On the Effect of Slight Variations of Si, Mn, and Ti on Inclusions Properties, Microstructure, and Mechanical Properties of YS460 C-Mn Steel Welds

Abstract

This study investigates the effects of slight variations in the average Ti, Mn, and Si weld metal contents, obtained by properly designing different rutile-based flux-cored wires, on the all-weld metal microstructure, intragranular inclusions, and mechanical properties. The compositional changes have been restricted to max 15% variation approximately; in particular, the Ti, Mn, and Si levels have been changed, respectively, in the range 340–400 ppm, 1.28–1.38 wt.%, and 0.35–0.42 wt.%. Metallographic and image analysis techniques have been used to quantitatively examine the microstructural changes, and the results have emphasized how even such slight variation on Ti, Mn, and Si contents can lead to representative microstructural changes.
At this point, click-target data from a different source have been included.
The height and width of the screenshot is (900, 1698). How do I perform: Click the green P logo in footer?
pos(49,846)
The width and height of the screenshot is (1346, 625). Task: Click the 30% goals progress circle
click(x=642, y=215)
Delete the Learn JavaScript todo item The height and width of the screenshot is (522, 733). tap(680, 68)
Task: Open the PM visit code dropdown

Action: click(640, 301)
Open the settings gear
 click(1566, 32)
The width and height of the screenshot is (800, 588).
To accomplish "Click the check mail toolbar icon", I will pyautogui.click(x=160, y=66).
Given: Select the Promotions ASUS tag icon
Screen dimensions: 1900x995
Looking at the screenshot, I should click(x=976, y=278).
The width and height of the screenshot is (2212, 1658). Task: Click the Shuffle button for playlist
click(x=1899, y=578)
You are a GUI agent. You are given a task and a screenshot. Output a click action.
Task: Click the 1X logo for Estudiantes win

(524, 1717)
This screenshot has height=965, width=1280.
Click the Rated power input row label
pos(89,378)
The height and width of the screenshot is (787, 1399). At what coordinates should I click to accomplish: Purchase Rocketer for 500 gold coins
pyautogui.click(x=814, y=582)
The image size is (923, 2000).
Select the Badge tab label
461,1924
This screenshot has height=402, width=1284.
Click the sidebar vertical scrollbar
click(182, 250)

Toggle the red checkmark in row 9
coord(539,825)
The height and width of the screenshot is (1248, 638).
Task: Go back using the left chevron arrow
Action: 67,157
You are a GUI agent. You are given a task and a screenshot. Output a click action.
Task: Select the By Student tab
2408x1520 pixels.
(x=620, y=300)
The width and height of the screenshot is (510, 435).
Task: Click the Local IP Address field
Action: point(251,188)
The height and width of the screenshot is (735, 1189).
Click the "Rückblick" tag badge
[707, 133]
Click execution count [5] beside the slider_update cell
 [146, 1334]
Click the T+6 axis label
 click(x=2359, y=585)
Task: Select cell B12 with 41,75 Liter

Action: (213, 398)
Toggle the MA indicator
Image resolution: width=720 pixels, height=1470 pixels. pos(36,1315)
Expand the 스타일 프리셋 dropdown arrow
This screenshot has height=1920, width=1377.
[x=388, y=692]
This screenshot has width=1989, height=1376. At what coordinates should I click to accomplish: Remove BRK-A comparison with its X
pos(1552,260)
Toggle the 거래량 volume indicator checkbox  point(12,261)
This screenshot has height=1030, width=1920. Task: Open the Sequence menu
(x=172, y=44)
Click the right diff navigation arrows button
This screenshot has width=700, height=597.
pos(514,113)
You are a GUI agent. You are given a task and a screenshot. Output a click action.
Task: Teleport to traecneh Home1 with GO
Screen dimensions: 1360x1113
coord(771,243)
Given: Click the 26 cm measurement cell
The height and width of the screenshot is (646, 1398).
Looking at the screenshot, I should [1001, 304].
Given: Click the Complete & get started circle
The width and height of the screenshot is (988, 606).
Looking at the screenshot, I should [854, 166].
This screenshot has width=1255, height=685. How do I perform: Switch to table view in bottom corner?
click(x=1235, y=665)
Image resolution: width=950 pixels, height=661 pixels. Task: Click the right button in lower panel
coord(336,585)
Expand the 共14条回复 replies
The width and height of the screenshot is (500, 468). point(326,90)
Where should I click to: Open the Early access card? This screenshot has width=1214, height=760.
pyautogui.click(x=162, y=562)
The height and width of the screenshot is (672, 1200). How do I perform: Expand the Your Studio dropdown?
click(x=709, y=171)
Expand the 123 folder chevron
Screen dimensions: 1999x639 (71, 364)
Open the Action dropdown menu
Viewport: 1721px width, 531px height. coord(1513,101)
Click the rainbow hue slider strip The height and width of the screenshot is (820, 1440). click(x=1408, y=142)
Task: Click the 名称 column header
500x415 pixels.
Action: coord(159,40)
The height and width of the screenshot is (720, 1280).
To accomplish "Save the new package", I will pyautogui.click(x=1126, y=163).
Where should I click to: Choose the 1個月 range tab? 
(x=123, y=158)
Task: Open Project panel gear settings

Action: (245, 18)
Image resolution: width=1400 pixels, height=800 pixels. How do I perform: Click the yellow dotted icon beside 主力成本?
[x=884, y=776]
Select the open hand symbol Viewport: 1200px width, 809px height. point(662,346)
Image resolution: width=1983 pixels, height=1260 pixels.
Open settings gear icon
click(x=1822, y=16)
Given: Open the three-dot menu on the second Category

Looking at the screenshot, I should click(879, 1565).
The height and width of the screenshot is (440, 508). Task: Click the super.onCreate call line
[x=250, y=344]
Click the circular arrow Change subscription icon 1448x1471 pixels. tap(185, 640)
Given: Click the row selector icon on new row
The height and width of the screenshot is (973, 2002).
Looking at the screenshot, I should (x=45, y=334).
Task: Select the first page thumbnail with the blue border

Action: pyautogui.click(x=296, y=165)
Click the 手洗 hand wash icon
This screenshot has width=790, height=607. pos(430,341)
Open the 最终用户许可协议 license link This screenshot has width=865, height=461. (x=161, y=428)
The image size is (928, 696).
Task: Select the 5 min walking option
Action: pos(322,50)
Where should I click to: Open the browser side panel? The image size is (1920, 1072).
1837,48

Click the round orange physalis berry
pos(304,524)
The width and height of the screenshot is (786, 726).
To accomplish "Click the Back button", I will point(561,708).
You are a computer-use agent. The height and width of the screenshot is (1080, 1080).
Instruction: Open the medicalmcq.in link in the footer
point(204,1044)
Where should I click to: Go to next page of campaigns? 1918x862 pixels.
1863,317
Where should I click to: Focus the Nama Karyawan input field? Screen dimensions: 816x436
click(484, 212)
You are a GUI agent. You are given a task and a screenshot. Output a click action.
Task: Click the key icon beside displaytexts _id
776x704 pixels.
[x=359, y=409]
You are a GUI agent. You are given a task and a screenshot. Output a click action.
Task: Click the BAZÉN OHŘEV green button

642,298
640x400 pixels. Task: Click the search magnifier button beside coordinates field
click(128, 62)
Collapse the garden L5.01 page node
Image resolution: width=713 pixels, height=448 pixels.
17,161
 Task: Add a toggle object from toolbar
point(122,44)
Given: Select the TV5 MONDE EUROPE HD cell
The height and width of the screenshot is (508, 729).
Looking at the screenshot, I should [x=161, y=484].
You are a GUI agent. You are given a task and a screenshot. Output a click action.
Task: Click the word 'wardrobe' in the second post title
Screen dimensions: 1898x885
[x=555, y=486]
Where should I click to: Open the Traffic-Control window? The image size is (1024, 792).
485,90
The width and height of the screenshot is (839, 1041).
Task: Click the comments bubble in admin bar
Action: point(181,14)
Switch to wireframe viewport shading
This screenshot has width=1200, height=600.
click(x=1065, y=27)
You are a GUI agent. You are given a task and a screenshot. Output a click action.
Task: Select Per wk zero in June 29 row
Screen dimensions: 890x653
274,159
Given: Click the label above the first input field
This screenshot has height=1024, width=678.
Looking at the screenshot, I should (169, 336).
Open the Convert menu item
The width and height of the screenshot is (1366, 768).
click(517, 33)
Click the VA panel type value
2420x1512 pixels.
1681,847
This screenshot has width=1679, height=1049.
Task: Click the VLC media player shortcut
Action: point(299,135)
The volume fraction of the inclusions increases from about 0.8 to 1.0% and their size from 520 nm up to 710 nm. Furthermore, higher acicular ferrite content is observed, i.e., from 66 to 81 vol.%. By the point of view of mechanical properties, the microstructural changes have improved both the tensile strength, with a 5% increase, and the Charpy impact toughness that increases up to 17 J (roughly 20%) at − 60 °C temperature. Nucleation and growth mechanisms of intragranular inclusions and weld microstructure are then proposed, and correlations with mechanical properties evolution are identified and discussed.